ISLAMABAD: A discussion on the representation of women in literature in various languages of the country quickly devolved into the speakers romanticising fictional women’s acceptance of their subjugation during a session at the Pakistan Mother Languages Literature Festival.
The seminar, ‘Treatment and representation of women in mother languages’ literature’ was part of the two-day festival, which started at Lok Virsa on Saturday.
Columnist and novelist Zahida Hina gave a chronological account of the development of Urdu literature in terms of how women are treated, starting off with how the first novel written by a woman in 1881 was not published for 11 years and was only printed when her son grew up and printed it in his name, to more recent examples from Ismat Chughtai’s Nanhi ki Naani and Qazi Abdus Sattar’s Hazrat Jan.
She said the earlier works produced in Urdu were mostly fiction, in which the beauty and features of a woman were talked about in great detail. “A woman’s intelligence and her other abilities were not important, her intoxicating beauty was,” she said.
The writer said important historical figures and giants who had left their mark on the history of the region and on the development of literature and languages, who were considered progressive, were also against the empowerment of women. For example, she said, Sir Syed Ahmed Khan only talked about educating men and was against women’s education.
“We cannot forget the language that most of our poets have used in describing and fantasising about women, including Sufi poets. I cannot imagine men like Mir Dard describing women and their bodies like one looks at meat at a butchers shop,” she said.
There are also writers such as Mirza Azeem Chughtai, who was one of the first to respect women in his writings, she said. He wrote about the mistreatment of women in various regimes and about how women that one cannot marry, a man’s moharramat, were also disrespected.
She also spoke about Allama Rashidul Khair, who wrote about the feelings of women and the hardships they face. “It is true that he wrote about pardah but this was in 1908 and it could not be expected of him to write about the woman of today though he no doubt paved the way for the woman of today,” she said.
After this, the discussion turned to the romanticisation of how women bear torture and how strong women fight oppression with silence and perseverance.
Sultana Vakasi, who was invited to talk about the representation of women in Sindhi literature, said many Sindhi writers celebrated women in their work.
“For example, Shah Abdul Latif addressed women when talking about his woes because he knew that women care more. He created the character of Sohni, who is married off against her will and still goes to meet the man she loved. In our society, women like that are condemned and killed but he brought Sohni to life because he wanted people to understand women’s feelings,” she said.

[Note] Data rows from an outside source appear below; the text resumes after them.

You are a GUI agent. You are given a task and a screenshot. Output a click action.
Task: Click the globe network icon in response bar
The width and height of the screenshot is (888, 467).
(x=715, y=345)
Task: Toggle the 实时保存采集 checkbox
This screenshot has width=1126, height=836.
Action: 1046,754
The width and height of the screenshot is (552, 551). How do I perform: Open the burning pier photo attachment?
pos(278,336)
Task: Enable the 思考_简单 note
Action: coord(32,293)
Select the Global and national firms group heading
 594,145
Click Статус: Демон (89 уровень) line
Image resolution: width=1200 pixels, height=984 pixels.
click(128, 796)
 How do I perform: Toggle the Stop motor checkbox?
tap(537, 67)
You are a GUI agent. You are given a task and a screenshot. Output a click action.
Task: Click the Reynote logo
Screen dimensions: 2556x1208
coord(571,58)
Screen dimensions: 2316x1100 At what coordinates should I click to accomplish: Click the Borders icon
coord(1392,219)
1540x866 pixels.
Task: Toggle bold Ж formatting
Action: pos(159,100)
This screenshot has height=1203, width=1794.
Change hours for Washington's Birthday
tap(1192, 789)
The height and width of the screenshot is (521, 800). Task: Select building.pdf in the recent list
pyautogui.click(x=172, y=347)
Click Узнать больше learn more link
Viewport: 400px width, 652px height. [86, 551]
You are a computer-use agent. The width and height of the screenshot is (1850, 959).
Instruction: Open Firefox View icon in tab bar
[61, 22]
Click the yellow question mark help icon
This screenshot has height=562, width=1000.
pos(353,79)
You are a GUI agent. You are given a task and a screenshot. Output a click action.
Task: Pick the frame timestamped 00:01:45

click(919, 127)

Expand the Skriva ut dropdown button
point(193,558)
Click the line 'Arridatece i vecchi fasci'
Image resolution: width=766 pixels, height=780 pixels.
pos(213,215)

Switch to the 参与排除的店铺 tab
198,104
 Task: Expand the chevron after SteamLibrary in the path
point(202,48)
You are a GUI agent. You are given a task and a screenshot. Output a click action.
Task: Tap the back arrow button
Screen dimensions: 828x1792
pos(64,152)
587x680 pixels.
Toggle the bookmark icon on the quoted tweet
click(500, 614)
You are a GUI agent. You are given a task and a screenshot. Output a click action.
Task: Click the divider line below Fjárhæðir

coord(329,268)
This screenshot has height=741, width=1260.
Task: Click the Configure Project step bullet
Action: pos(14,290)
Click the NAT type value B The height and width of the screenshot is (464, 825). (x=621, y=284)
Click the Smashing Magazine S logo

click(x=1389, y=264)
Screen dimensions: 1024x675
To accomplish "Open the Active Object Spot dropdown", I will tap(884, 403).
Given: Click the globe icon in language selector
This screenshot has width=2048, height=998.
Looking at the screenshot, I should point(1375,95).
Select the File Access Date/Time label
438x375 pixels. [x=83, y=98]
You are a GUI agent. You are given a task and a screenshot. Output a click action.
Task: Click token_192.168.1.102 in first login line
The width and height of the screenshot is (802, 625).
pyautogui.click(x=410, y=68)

“We have characters like Umar and Marvi, where Umar is a king and kidnaps Marvi, whom he loves. He could have done whatever he wanted to her but he waited for her to consent,” she said.
She spoke of Umar as a positive character, one who should be celebrated because he finally let go the strong willed Marvi, who stood up to her captor with silent resilience. “If Umar kept Marvi against her will, he also let her go,” she said.
“It is important to acknowledge that however they were – strong or weak – women were represented in writings. It is true that we have treated women badly but she is there, whether it is a man infatuated with a woman’s beauty and writing poems about her. A woman was his weakness and his need and his support,” she said.
Shahnaz Hunzai spoke about Broshaski and said no written works were produced in the language until recently and that it was one of the 12 languages in the world known as isolated languages.
Since there is not much literature in the language, Ms Hunzai supported her argument for the respect women are given by citing a few everyday idioms, most of which appeared to give respect to a woman by comparing her to a man.
For instance, a woman will show how proud she is of her daughter by saying her daughter is equal to 100 women and if she is very proud of her she will say her daughter is equal to 100 men.
Mussarat Kalanchi talked about the treatment of women in Seraiki literature, saying writers like Khawaja Ghulam Farid expressed their pain from a woman’s point of view which, she said, “shows how strong our mother language is”.